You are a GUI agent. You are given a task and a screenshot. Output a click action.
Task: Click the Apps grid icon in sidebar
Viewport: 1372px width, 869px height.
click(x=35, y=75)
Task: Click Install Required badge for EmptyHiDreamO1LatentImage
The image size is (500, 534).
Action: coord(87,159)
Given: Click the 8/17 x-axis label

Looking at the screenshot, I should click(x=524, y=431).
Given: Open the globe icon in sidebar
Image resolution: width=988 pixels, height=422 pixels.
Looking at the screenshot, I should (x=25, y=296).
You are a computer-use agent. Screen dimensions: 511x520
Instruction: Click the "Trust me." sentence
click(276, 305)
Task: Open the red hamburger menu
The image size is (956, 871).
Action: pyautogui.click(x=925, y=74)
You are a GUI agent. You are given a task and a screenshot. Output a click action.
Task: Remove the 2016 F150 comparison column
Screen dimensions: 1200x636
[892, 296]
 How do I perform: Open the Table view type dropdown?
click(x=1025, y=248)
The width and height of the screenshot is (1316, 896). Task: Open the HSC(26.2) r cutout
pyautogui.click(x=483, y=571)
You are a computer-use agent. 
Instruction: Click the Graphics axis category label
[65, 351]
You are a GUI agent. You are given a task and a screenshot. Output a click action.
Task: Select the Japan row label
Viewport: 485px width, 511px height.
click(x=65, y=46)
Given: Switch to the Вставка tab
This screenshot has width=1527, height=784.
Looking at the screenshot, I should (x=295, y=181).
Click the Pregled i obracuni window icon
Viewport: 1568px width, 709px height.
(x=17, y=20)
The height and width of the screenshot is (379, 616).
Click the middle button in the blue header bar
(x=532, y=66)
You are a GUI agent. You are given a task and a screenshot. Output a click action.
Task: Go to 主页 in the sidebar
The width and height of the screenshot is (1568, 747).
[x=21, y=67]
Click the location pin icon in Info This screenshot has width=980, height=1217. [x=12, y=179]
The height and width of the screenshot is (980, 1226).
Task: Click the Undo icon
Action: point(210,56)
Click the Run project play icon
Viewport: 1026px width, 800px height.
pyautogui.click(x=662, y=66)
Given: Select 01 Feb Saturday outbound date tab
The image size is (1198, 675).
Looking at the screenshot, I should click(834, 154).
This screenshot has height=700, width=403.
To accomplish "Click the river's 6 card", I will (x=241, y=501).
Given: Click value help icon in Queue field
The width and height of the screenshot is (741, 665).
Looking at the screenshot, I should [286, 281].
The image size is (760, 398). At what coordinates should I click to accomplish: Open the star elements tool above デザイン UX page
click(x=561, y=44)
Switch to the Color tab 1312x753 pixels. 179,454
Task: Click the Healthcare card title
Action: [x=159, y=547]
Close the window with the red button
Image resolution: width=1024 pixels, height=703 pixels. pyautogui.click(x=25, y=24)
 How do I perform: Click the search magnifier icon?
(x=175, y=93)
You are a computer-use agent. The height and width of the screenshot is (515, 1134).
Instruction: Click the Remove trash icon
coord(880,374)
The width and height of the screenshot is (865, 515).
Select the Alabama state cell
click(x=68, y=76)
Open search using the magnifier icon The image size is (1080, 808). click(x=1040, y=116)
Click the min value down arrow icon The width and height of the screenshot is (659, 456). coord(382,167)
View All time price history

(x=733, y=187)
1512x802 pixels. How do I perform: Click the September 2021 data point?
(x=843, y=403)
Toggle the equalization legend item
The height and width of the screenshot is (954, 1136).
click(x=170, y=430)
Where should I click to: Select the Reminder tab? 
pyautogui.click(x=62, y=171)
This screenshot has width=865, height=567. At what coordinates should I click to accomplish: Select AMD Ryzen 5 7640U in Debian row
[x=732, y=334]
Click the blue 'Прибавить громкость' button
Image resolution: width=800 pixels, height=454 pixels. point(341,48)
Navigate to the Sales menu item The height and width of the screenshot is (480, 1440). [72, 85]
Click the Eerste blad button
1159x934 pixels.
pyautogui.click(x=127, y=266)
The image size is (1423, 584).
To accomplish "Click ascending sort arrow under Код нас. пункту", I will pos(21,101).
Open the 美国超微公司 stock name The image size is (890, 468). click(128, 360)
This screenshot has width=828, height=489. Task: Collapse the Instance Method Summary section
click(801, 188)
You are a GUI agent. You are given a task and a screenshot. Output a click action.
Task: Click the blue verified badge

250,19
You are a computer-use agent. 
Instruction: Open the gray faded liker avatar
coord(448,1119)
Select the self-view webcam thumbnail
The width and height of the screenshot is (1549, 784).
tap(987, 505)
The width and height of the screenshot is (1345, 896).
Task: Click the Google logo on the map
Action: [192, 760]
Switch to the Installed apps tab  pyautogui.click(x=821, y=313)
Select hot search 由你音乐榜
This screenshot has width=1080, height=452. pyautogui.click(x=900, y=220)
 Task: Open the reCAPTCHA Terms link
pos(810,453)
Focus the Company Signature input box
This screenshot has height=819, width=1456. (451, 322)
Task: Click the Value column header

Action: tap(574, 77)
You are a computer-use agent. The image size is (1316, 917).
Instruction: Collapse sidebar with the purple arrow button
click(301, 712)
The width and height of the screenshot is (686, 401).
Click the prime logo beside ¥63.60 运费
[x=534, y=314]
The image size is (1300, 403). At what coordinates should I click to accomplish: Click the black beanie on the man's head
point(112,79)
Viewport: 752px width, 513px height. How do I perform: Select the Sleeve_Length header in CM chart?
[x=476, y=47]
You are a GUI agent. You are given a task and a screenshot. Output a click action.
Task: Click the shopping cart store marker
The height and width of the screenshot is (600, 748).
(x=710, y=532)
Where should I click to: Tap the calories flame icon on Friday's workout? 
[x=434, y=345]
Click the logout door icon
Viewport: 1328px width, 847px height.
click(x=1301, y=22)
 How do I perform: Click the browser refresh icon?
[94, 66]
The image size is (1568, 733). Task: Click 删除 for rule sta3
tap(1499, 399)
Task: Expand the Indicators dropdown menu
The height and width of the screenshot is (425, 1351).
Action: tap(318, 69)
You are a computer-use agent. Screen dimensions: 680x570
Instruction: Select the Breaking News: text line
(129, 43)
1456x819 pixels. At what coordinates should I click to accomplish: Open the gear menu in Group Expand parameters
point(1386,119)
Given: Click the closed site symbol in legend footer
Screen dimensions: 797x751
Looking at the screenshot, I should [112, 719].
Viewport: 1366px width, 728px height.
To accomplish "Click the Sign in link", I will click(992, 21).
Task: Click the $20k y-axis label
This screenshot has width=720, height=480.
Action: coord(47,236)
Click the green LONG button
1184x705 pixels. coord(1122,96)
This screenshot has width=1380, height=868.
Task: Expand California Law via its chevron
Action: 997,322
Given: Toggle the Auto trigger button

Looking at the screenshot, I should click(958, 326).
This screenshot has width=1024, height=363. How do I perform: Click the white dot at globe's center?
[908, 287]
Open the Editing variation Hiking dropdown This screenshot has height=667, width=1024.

_Your goal_
Please copy out all the rows above again, swapping every "GUI agent" for "screen agent" and keeping everything else unchanged.

_Full response_
You are a screen agent. You are given a task and a screenshot. Output a click action.
Task: Click the Apps grid icon in sidebar
Viewport: 1372px width, 869px height.
click(x=35, y=75)
Task: Click Install Required badge for EmptyHiDreamO1LatentImage
The image size is (500, 534).
Action: coord(87,159)
Given: Click the 8/17 x-axis label

Looking at the screenshot, I should click(x=524, y=431).
Given: Open the globe icon in sidebar
Image resolution: width=988 pixels, height=422 pixels.
Looking at the screenshot, I should (x=25, y=296).
You are a computer-use agent. Screen dimensions: 511x520
Instruction: Click the "Trust me." sentence
click(276, 305)
Task: Open the red hamburger menu
The image size is (956, 871).
Action: pyautogui.click(x=925, y=74)
You are a screen agent. You are given a task and a screenshot. Output a click action.
Task: Remove the 2016 F150 comparison column
Screen dimensions: 1200x636
[892, 296]
 How do I perform: Open the Table view type dropdown?
click(x=1025, y=248)
The width and height of the screenshot is (1316, 896). Task: Open the HSC(26.2) r cutout
pyautogui.click(x=483, y=571)
You are a computer-use agent. 
Instruction: Click the Graphics axis category label
[65, 351]
You are a screen agent. You are given a task and a screenshot. Output a click action.
Task: Select the Japan row label
Viewport: 485px width, 511px height.
click(x=65, y=46)
Given: Switch to the Вставка tab
This screenshot has width=1527, height=784.
Looking at the screenshot, I should (x=295, y=181).
Click the Pregled i obracuni window icon
Viewport: 1568px width, 709px height.
(x=17, y=20)
The height and width of the screenshot is (379, 616).
Click the middle button in the blue header bar
(x=532, y=66)
You are a screen agent. You are given a task and a screenshot. Output a click action.
Task: Go to 主页 in the sidebar
The width and height of the screenshot is (1568, 747).
[x=21, y=67]
Click the location pin icon in Info This screenshot has width=980, height=1217. [x=12, y=179]
The height and width of the screenshot is (980, 1226).
Task: Click the Undo icon
Action: point(210,56)
Click the Run project play icon
Viewport: 1026px width, 800px height.
pyautogui.click(x=662, y=66)
Given: Select 01 Feb Saturday outbound date tab
The image size is (1198, 675).
Looking at the screenshot, I should click(834, 154).
This screenshot has height=700, width=403.
To accomplish "Click the river's 6 card", I will (x=241, y=501).
Given: Click value help icon in Queue field
The width and height of the screenshot is (741, 665).
Looking at the screenshot, I should [286, 281].
The image size is (760, 398). At what coordinates should I click to accomplish: Open the star elements tool above デザイン UX page
click(x=561, y=44)
Switch to the Color tab 1312x753 pixels. 179,454
Task: Click the Healthcare card title
Action: [x=159, y=547]
Close the window with the red button
Image resolution: width=1024 pixels, height=703 pixels. pyautogui.click(x=25, y=24)
 How do I perform: Click the search magnifier icon?
(x=175, y=93)
You are a computer-use agent. The height and width of the screenshot is (515, 1134).
Instruction: Click the Remove trash icon
coord(880,374)
The width and height of the screenshot is (865, 515).
Select the Alabama state cell
click(x=68, y=76)
Open search using the magnifier icon The image size is (1080, 808). click(x=1040, y=116)
Click the min value down arrow icon The width and height of the screenshot is (659, 456). coord(382,167)
View All time price history

(x=733, y=187)
1512x802 pixels. How do I perform: Click the September 2021 data point?
(x=843, y=403)
Toggle the equalization legend item
The height and width of the screenshot is (954, 1136).
click(x=170, y=430)
Where should I click to: Select the Reminder tab? 
pyautogui.click(x=62, y=171)
This screenshot has width=865, height=567. At what coordinates should I click to accomplish: Select AMD Ryzen 5 7640U in Debian row
[x=732, y=334]
Click the blue 'Прибавить громкость' button
Image resolution: width=800 pixels, height=454 pixels. point(341,48)
Navigate to the Sales menu item The height and width of the screenshot is (480, 1440). [72, 85]
Click the Eerste blad button
1159x934 pixels.
pyautogui.click(x=127, y=266)
The image size is (1423, 584).
To accomplish "Click ascending sort arrow under Код нас. пункту", I will pos(21,101).
Open the 美国超微公司 stock name The image size is (890, 468). click(128, 360)
This screenshot has width=828, height=489. Task: Collapse the Instance Method Summary section
click(801, 188)
You are a screen agent. You are given a task and a screenshot. Output a click action.
Task: Click the blue verified badge

250,19
You are a computer-use agent. 
Instruction: Open the gray faded liker avatar
coord(448,1119)
Select the self-view webcam thumbnail
The width and height of the screenshot is (1549, 784).
tap(987, 505)
The width and height of the screenshot is (1345, 896).
Task: Click the Google logo on the map
Action: [192, 760]
Switch to the Installed apps tab  pyautogui.click(x=821, y=313)
Select hot search 由你音乐榜
This screenshot has width=1080, height=452. pyautogui.click(x=900, y=220)
 Task: Open the reCAPTCHA Terms link
pos(810,453)
Focus the Company Signature input box
This screenshot has height=819, width=1456. (451, 322)
Task: Click the Value column header

Action: tap(574, 77)
You are a computer-use agent. The image size is (1316, 917).
Instruction: Collapse sidebar with the purple arrow button
click(301, 712)
The width and height of the screenshot is (686, 401).
Click the prime logo beside ¥63.60 运费
[x=534, y=314]
The image size is (1300, 403). At what coordinates should I click to accomplish: Click the black beanie on the man's head
point(112,79)
Viewport: 752px width, 513px height. How do I perform: Select the Sleeve_Length header in CM chart?
[x=476, y=47]
You are a screen agent. You are given a task and a screenshot. Output a click action.
Task: Click the shopping cart store marker
The height and width of the screenshot is (600, 748).
(x=710, y=532)
Where should I click to: Tap the calories flame icon on Friday's workout? 
[x=434, y=345]
Click the logout door icon
Viewport: 1328px width, 847px height.
click(x=1301, y=22)
 How do I perform: Click the browser refresh icon?
[94, 66]
The image size is (1568, 733). Task: Click 删除 for rule sta3
tap(1499, 399)
Task: Expand the Indicators dropdown menu
The height and width of the screenshot is (425, 1351).
Action: tap(318, 69)
You are a computer-use agent. Screen dimensions: 680x570
Instruction: Select the Breaking News: text line
(129, 43)
1456x819 pixels. At what coordinates should I click to accomplish: Open the gear menu in Group Expand parameters
point(1386,119)
Given: Click the closed site symbol in legend footer
Screen dimensions: 797x751
Looking at the screenshot, I should [112, 719].
Viewport: 1366px width, 728px height.
To accomplish "Click the Sign in link", I will click(992, 21).
Task: Click the $20k y-axis label
This screenshot has width=720, height=480.
Action: coord(47,236)
Click the green LONG button
1184x705 pixels. coord(1122,96)
This screenshot has width=1380, height=868.
Task: Expand California Law via its chevron
Action: 997,322
Given: Toggle the Auto trigger button

Looking at the screenshot, I should click(958, 326).
This screenshot has width=1024, height=363. How do I perform: Click the white dot at globe's center?
[908, 287]
Open the Editing variation Hiking dropdown This screenshot has height=667, width=1024.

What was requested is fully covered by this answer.